I haven't tried it but was advised it would work:

http://forums.techpowerup.com/showthread.php?t=6112

Seems hard to believe it'd work seeing ATI & Nvidia use diff methods rendering Open GL.


----------



## Thermopylae_480 (Oct 31, 2005)

Yes.  I've seen it used on a GeForce 6800.  I think you have to use the version that is currently in beta.  I think its version 25.


----------



## Kougar (Nov 1, 2005)

Yes the .25 beta 8 version supports some nvidia cards, check the beta forum listed above for the DL link anf info  

And BTW, there is nothing hot about northwood core CPUs! Unless you mean hot as in cool... They're the only other Intel based processor other than the Pentium M that's worth anything


----------



## Thermopylae_480 (Nov 1, 2005)

> And BTW, there is nothing hot about northwood core CPUs! Unless you mean hot as in cool... They're the only other Intel based processor other than the Pentium M that's worth anything



?


----------



## Silverstone (Nov 1, 2005)

thanks for the replies.  Dl'd ATI Tool & may end up trying it.


----------



## Kougar (Nov 1, 2005)

Thermopylae_480 said:
			
		

> ?



That part was in response to what Silverstone said in another thread...


----------



## zAAm (Nov 3, 2005)

It always funny to see ppl (in general, not just aimed at you Silverstone) post things like this.
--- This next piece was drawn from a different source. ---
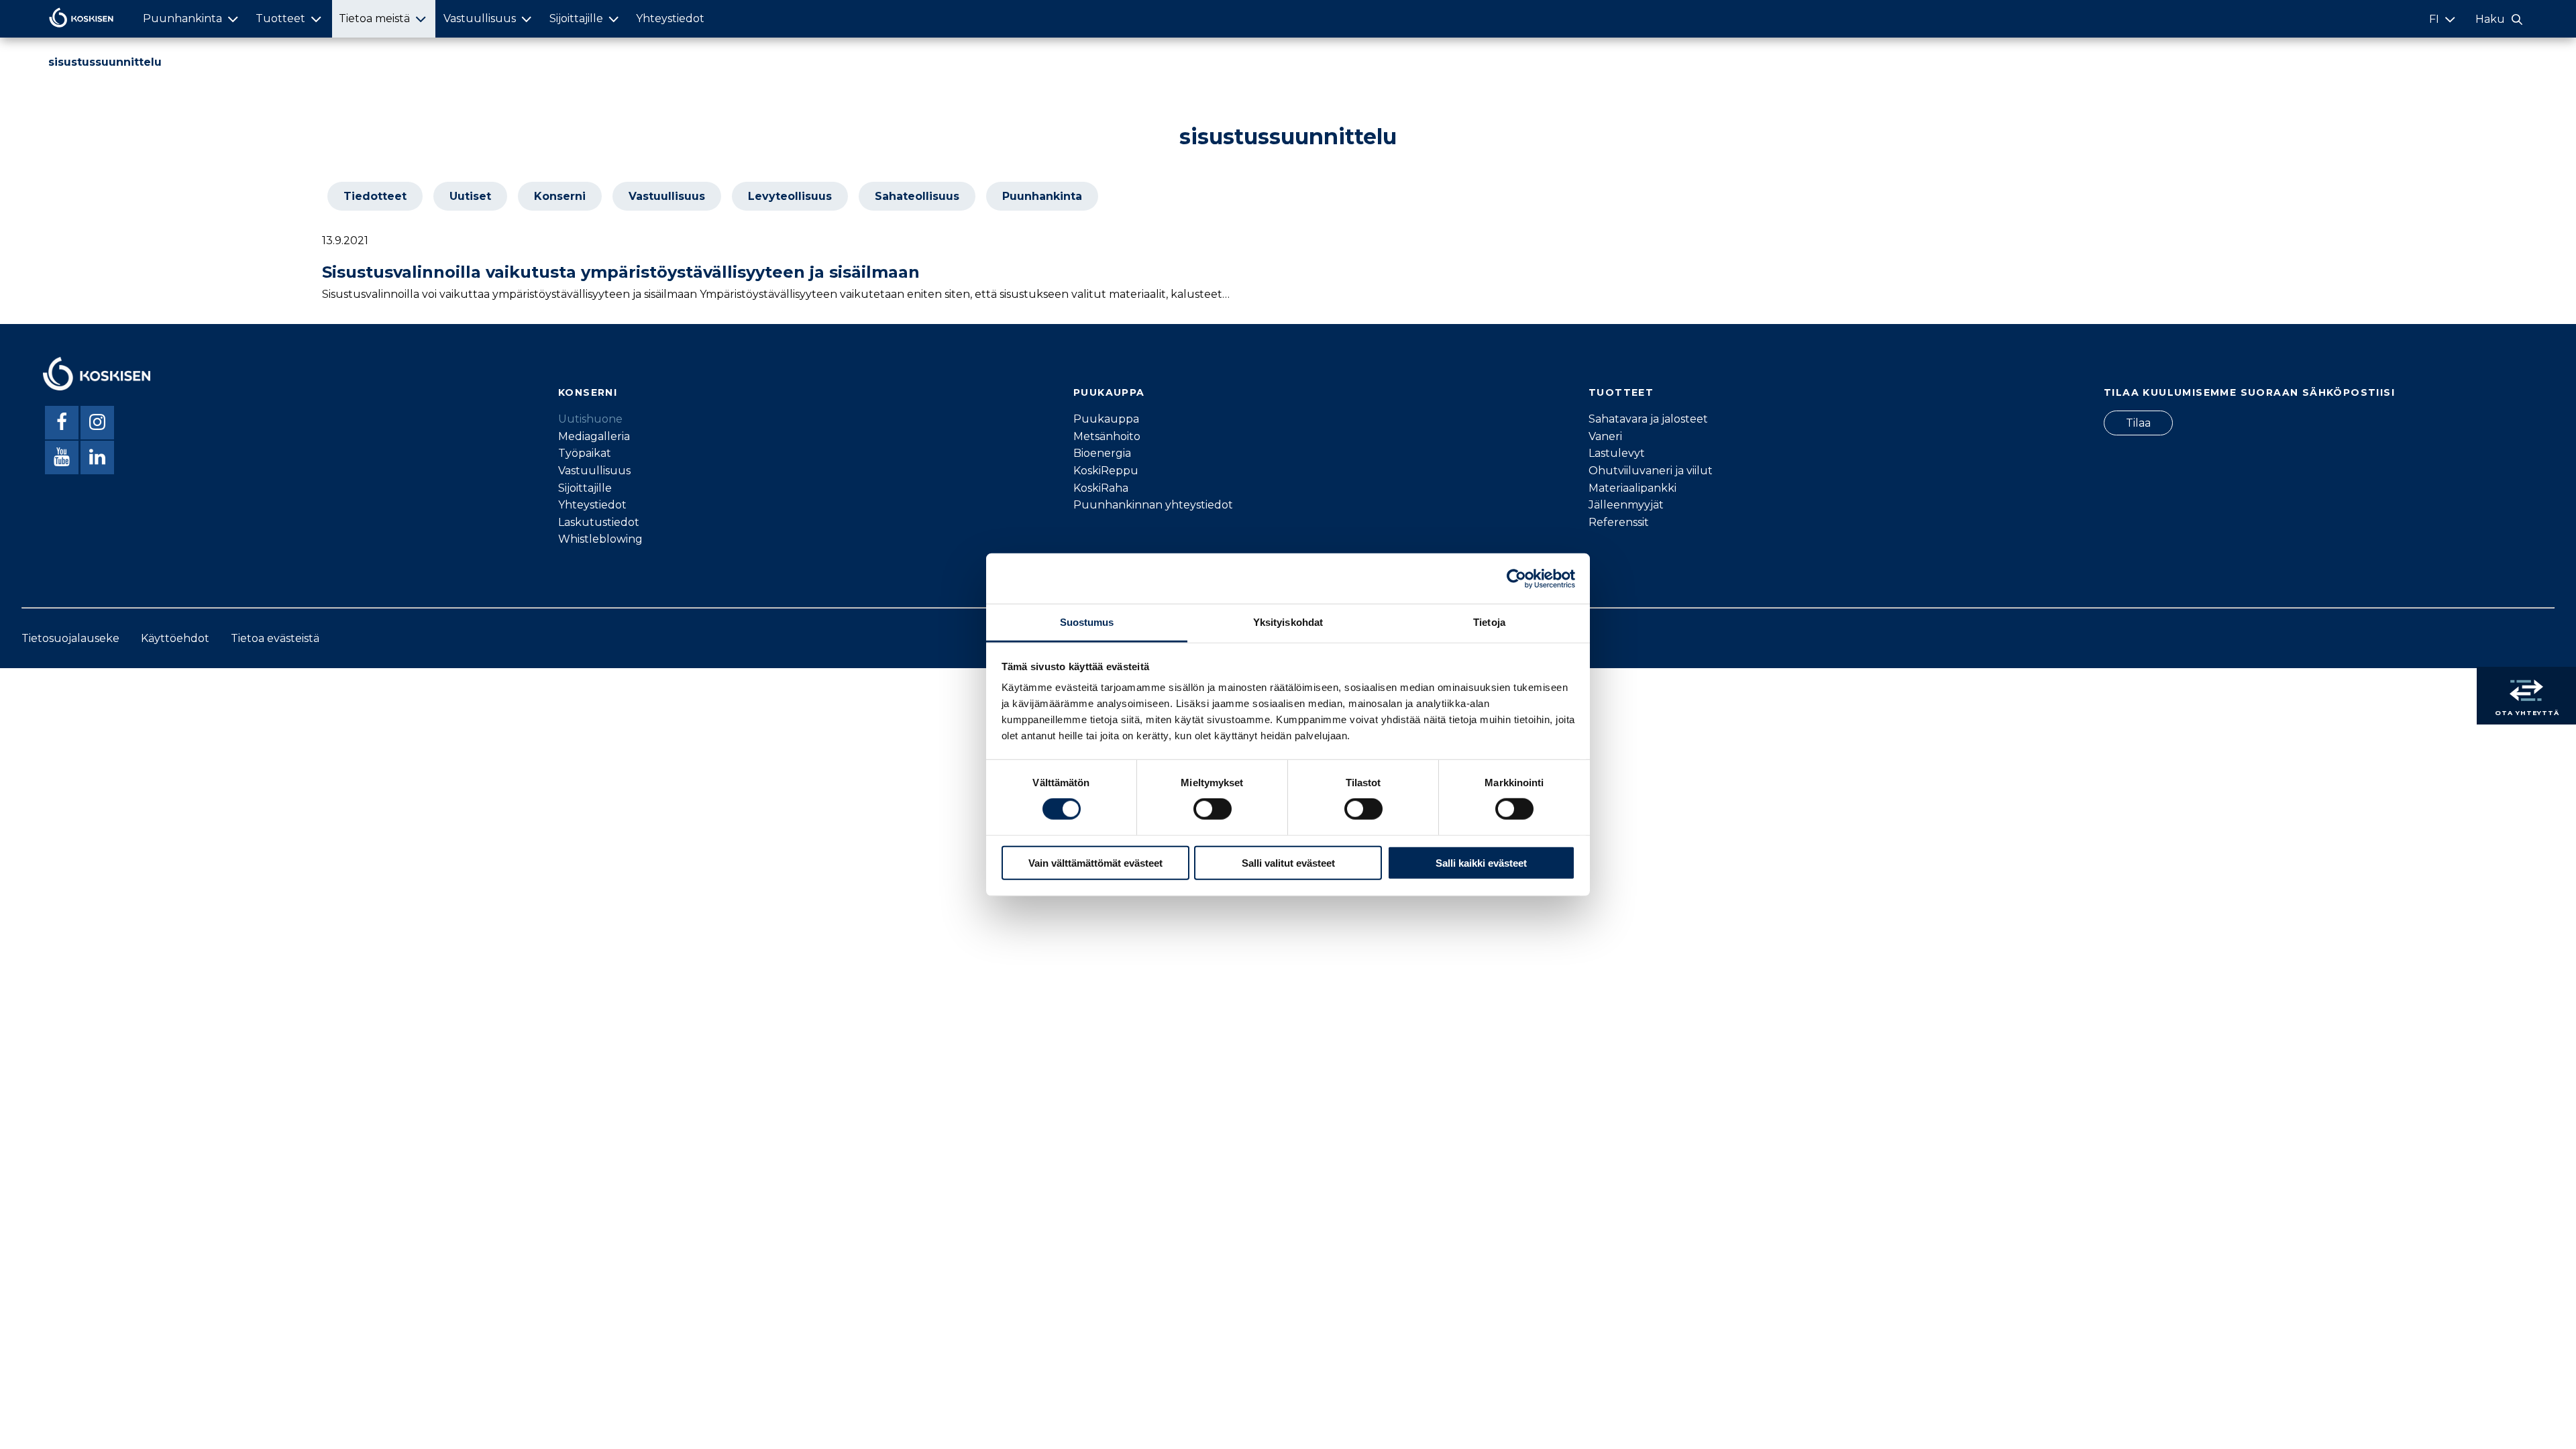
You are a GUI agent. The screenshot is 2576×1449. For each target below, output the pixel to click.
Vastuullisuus (479, 18)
Why don't they just try it out?  That's how I learned everything. Just try everything and fix it. That's how you build up a database of solutions, by having been through it and finding a way to fix it. Is it that ppl are scared to try things? I format about once a week because I always end up screwing around with something I shouldn't have...  Although the past 3 formats my PC just one day shut down never to boot up again. No hardware problems, no errors, nothing. just BAM. Solution = format again. lol


----------